Check out this GPS drawing of someone driving round and round the magic roundabout. 'Tis a work of art.
posted by chill at 2:04 AM on September 8, 2004


Oh it certainly exists. I've (been) driven over it. Here.
posted by ed\26h at 2:06 AM on September 8, 2004


There's one of those in Colchester too - it's not confusing if you view it as lots of little roundabouts next to each other on a road that just happens to loop round in a circle (admittedly it's easier in Colchester as the whole thing is larger). It works fine until the traffic gets too heavy, at which point the queue of cars waiting to turn at one mini-roundabout gets back to the previous one, and the whole thing gridlocks.
posted by Singular at 2:09 AM on September 8, 2004


I don't know what the problem is - those chained roundabouts generally work pretty well, and roundabouts in general are a good thing I think (don't get me started on traffic calming though...)

Ah, this thread reminds me of driving through the magic roundabout in Hemel and all the traffic grinding to a halt for 5 minutes to let a family of ducks waddle across from the centre to the other side of the junction. We brits love us some cute ducks.
posted by bifter at 2:22 AM on September 8, 2004


That is a terrifying piece of road layout; I've been on it many times, albeit only once as the driver, and it's less fun than getting hit in the head with a wrench.

The thing is, the little roundabouts all effectively create a big roundabout in the centre, where the traffic goes the wrong way round. Surely a recipe for disaster, or at least a lost lunch or two.
posted by bwerdmuller at 2:35 AM on September 8, 2004


As a brit brought up with roundabouts I have no problem with them (apart from the one I drove round the wrong way a couple of weeks ago after spending 4 months abroad - I apologise to the driver who's life expectancy I shortened by a few years), however the thing that always freaks me out is the Right Turn on Red thing in the US.

You want me to turn? With the traffic light on red? You're sure about this? Took a while that did.
posted by jontyjago at 2:50 AM on September 8, 2004


I've noticed 'right turn on red' in France, too - I've heard varying stories about whether it's actually legal or not, but everyone does it.

Scares me more as a pedestrian than it does when I'm in a hire car!

Dataset.
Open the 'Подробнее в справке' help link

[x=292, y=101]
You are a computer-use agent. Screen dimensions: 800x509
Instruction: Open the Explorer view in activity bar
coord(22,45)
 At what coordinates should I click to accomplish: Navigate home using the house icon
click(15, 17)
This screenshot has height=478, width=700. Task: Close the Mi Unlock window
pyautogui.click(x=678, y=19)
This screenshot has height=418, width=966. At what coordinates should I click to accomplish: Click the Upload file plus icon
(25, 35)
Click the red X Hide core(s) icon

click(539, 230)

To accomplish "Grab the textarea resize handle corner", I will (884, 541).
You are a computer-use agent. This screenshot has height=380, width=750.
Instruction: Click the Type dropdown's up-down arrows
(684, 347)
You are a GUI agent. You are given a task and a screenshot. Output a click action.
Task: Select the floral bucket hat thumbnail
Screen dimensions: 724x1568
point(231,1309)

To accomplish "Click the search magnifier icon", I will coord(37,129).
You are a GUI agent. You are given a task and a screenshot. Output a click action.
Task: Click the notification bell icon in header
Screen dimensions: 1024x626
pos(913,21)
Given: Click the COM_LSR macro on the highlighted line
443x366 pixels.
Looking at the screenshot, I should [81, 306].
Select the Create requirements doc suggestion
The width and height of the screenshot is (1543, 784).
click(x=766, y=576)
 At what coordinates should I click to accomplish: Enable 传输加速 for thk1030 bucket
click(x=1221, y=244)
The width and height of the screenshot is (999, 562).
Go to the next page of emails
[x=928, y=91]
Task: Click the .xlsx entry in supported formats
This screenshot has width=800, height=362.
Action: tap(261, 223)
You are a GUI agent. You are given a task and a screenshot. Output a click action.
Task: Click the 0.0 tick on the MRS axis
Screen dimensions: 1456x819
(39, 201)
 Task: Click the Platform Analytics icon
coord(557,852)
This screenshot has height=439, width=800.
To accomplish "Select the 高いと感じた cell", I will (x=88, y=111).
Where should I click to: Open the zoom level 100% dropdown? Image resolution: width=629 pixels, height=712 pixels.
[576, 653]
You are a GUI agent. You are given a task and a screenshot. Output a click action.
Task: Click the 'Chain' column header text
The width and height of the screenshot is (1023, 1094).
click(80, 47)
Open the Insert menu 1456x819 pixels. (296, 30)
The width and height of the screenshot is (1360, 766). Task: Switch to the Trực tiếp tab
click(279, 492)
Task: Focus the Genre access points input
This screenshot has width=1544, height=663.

Written problem 1. In the roundabout thread, condense the paragraph beginning "There's one of those in Colchester too" into a shorter version that keeps its main facts.
Written problem 2.
Answer these from the roundabout thread:
(a) Which town besides Hemel is said to have a roundabout of the same kind?
(b) For how long did traffic stop to let the ducks cross?
(c) How many months had jontyjago spent abroad before driving round a roundabout the wrong way?
Written problem 3. In the roundabout thread, take the part that opens with the words "That is a terrifying" and closes with "with a wrench.", and swap "wrench" for "hammer".
The data has no connection to the roundabout thread.

Correct answer 1. Colchester also has a roundabout like this. It isn't confusing if you treat it as a chain of small roundabouts on a road that loops in a circle, and Colchester's larger size makes that easier. It works until traffic gets heavy. Then the queue at one mini-roundabout backs up to the previous one, and the whole junction gridlocks.

Correct answer 2.
(a) Colchester
(b) 5 minutes
(c) 4 months

Correct answer 3.
That is a terrifying piece of road layout; I've been on it many times, albeit only once as the driver, and it's less fun than getting hit in the head with a hammer.